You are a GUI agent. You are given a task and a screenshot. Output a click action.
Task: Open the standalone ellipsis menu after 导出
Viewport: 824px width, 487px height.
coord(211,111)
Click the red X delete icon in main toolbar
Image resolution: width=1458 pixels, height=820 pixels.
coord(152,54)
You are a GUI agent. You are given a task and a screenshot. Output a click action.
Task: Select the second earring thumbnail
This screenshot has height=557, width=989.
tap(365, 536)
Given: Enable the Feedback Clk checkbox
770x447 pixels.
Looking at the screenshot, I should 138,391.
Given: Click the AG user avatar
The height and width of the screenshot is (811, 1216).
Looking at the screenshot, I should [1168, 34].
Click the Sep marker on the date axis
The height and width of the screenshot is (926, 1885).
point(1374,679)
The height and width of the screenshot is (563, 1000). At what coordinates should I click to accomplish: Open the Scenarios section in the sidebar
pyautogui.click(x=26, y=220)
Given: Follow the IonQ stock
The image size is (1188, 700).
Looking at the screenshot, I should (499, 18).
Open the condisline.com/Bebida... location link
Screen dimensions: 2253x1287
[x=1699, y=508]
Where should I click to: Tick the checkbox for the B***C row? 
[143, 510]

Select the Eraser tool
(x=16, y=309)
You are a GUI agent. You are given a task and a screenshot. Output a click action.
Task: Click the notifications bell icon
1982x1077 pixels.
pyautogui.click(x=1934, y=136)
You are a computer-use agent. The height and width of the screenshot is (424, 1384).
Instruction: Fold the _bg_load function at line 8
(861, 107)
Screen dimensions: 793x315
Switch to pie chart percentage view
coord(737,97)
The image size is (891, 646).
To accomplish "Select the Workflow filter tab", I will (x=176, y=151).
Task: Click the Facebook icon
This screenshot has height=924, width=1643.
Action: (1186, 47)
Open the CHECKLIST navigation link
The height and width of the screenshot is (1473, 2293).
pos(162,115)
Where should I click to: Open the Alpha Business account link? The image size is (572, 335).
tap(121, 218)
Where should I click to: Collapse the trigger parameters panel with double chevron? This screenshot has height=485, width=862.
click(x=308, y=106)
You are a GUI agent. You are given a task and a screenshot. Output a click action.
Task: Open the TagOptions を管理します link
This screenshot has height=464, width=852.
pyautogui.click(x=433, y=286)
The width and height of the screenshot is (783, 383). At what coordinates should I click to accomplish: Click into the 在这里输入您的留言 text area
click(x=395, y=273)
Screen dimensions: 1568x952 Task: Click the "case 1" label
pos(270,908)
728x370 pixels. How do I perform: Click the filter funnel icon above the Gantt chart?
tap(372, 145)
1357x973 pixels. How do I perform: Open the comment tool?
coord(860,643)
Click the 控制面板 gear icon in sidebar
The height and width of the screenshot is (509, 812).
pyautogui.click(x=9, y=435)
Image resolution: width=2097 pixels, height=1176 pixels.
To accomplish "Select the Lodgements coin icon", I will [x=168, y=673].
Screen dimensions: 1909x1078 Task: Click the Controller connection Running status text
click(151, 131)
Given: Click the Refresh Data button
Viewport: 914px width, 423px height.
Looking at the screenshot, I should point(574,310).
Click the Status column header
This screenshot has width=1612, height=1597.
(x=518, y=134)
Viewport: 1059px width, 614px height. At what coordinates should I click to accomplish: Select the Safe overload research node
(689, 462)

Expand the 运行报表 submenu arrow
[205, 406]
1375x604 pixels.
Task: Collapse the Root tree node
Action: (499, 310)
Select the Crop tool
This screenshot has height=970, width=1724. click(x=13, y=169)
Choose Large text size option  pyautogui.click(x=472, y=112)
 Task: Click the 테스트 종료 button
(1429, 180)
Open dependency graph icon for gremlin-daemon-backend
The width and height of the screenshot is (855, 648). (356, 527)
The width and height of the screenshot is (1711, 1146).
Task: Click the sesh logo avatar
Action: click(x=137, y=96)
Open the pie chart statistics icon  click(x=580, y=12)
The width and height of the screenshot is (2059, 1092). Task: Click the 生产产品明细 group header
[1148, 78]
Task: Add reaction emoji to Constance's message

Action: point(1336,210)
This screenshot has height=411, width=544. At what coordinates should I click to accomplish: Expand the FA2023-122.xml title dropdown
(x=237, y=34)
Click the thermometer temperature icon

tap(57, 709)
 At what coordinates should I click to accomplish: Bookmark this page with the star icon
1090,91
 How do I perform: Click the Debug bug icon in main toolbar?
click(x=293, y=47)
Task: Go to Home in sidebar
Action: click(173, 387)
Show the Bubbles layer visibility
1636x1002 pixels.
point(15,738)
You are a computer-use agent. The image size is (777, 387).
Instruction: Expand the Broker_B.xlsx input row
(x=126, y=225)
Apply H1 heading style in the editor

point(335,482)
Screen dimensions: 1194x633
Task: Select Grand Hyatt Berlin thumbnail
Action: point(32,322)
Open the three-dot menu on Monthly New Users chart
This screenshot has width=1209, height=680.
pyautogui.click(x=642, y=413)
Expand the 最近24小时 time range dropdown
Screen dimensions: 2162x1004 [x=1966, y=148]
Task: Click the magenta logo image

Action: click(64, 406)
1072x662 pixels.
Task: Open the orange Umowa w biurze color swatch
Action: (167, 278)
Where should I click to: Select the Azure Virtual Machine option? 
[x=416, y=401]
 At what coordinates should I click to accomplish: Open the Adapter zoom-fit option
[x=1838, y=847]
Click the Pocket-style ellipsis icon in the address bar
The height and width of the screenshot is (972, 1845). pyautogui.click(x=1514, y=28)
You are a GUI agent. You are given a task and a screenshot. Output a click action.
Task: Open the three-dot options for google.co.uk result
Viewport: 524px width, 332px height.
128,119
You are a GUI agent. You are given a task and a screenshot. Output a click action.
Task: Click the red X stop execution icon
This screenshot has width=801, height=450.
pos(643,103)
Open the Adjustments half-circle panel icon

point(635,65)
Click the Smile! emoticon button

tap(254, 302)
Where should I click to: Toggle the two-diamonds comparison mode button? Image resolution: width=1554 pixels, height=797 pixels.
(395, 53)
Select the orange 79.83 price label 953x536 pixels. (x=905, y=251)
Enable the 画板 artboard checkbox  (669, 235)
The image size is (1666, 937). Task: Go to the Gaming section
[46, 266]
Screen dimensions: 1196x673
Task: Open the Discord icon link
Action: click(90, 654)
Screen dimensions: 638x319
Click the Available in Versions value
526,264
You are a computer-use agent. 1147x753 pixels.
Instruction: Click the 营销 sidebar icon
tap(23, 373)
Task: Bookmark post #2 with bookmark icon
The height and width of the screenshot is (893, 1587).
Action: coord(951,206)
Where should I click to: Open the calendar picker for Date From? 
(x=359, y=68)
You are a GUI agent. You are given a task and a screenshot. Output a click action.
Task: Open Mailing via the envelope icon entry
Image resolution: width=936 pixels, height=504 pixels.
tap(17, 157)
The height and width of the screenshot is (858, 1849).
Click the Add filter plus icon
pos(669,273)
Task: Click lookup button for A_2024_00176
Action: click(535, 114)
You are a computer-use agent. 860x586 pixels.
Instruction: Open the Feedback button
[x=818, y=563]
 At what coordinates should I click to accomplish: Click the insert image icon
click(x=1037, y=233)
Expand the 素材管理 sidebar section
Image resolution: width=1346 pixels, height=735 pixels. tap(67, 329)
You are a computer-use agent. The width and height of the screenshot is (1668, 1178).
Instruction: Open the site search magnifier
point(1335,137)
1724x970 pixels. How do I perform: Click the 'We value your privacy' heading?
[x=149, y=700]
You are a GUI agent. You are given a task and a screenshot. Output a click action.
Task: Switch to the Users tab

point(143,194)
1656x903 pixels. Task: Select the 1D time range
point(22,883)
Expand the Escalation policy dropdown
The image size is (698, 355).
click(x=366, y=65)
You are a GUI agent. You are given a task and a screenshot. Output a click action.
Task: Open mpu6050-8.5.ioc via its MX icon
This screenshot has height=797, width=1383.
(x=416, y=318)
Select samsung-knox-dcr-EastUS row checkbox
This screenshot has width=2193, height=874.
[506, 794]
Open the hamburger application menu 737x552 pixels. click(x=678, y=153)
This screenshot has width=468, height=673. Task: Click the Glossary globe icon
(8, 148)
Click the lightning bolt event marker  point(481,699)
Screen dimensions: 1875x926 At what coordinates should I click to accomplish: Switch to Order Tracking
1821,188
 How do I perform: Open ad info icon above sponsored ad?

Task »
Repeat exactly the lines that run from the opening of the listing through the line holding "Given: Click the AG user avatar". Leave out everything else.

Your response »
You are a GUI agent. You are given a task and a screenshot. Output a click action.
Task: Open the standalone ellipsis menu after 导出
Viewport: 824px width, 487px height.
coord(211,111)
Click the red X delete icon in main toolbar
Image resolution: width=1458 pixels, height=820 pixels.
coord(152,54)
You are a GUI agent. You are given a task and a screenshot. Output a click action.
Task: Select the second earring thumbnail
This screenshot has height=557, width=989.
tap(365, 536)
Given: Enable the Feedback Clk checkbox
770x447 pixels.
Looking at the screenshot, I should 138,391.
Given: Click the AG user avatar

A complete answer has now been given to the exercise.